In this case, it would be 'don't worry' in the sense of don't bother about or don't stress over.


----------



## sakvaka

Then _hikeentyä_ is not good, as I said.  Sorry for contradicting myself...


----------



## cobbley75

no, thank you for following up.  I am very grateful for your help


----------



## Grumpy Old Man

_Ei pikku asioista tarvitse välittää_ is quite common and it renders the meaning correctly.

GOM


----------



## sakvaka

Jaaha, olemmeko taas ikuisuuskysymyksen edessä: yhteen vai erikseen?  GOM's suggestion sounds good. However, there's something typographical I wish to discuss.


----------



## cobbley75

Thank you GOM & sakvaka....typographical to discuss with me or GOM?


----------



## sakvaka

With GOM, it's that Finnish sentence in the middle of my posts.


----------



## cobbley75

If you doin't mind, what is the difference between these three phrases? What change does it make to the meaning by having pikkuasioista separated into pikku asioista?

_Älä hikoile pienistä asioista_
_Älä huoli pikkuasioista__ _
_Ei pikku asioista tarvitse välittää_

Thank you for your patience


----------



## sakvaka

_Älä hikoile pienistä  asioista_ = Don't sweat about small things.
_Älä huoli pikkuasioista._ = Don't worry about small business.
_Ei pikku asioista tarvitse  välittää. _= You don't have to care about small business.

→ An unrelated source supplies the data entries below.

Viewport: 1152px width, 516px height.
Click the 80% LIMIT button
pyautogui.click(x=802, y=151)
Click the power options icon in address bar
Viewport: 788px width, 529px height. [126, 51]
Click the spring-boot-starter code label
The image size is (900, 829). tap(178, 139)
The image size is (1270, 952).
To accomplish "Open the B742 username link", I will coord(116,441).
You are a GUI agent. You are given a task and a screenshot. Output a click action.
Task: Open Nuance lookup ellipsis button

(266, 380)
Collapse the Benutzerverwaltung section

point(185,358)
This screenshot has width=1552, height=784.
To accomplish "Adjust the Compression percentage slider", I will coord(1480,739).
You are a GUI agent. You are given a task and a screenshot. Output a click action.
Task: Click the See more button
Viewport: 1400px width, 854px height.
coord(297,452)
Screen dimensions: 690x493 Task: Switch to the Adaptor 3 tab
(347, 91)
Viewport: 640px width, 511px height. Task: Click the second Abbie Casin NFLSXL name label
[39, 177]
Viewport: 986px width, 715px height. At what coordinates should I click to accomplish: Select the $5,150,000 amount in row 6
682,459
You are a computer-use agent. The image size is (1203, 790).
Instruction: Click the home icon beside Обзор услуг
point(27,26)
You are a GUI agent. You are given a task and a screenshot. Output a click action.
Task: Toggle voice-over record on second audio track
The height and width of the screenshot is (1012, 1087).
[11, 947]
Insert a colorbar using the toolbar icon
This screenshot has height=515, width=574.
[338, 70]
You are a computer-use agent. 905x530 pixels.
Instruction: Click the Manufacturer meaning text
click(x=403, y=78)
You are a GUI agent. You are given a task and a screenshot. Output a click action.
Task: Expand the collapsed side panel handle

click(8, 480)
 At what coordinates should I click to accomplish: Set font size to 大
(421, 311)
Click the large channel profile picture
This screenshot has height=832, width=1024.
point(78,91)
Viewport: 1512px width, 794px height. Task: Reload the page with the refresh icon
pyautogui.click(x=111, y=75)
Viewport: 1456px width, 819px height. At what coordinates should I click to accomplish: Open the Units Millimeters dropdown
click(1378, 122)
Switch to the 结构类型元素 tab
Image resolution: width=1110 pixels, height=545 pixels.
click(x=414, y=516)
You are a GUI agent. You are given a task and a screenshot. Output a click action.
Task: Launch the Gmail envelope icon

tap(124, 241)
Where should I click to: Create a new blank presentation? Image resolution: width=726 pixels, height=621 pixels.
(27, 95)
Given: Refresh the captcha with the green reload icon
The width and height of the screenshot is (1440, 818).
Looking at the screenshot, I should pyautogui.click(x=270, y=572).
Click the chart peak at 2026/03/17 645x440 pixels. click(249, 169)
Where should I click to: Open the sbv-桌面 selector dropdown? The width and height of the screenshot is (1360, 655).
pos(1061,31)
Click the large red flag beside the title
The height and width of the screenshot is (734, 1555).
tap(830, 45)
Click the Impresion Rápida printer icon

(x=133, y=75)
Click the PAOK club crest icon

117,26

_Pikku_ is more friendly than _pieni_ and usually used in compounds, compare with "little" and "small". The "typographical" thing was related to the writing: should there be a space between _pikku_ and _asiat_. The rule is that 

*Pikku is separated from the main word, unless they together form a special concept or are primary parts of an adjective that ends in -inen.*

In my opinion, _pikkuasia_ is a special concept.  As it seems, this is open to several interpretations.


----------



## cobbley75

Thank you so much.  You have been very helpful


----------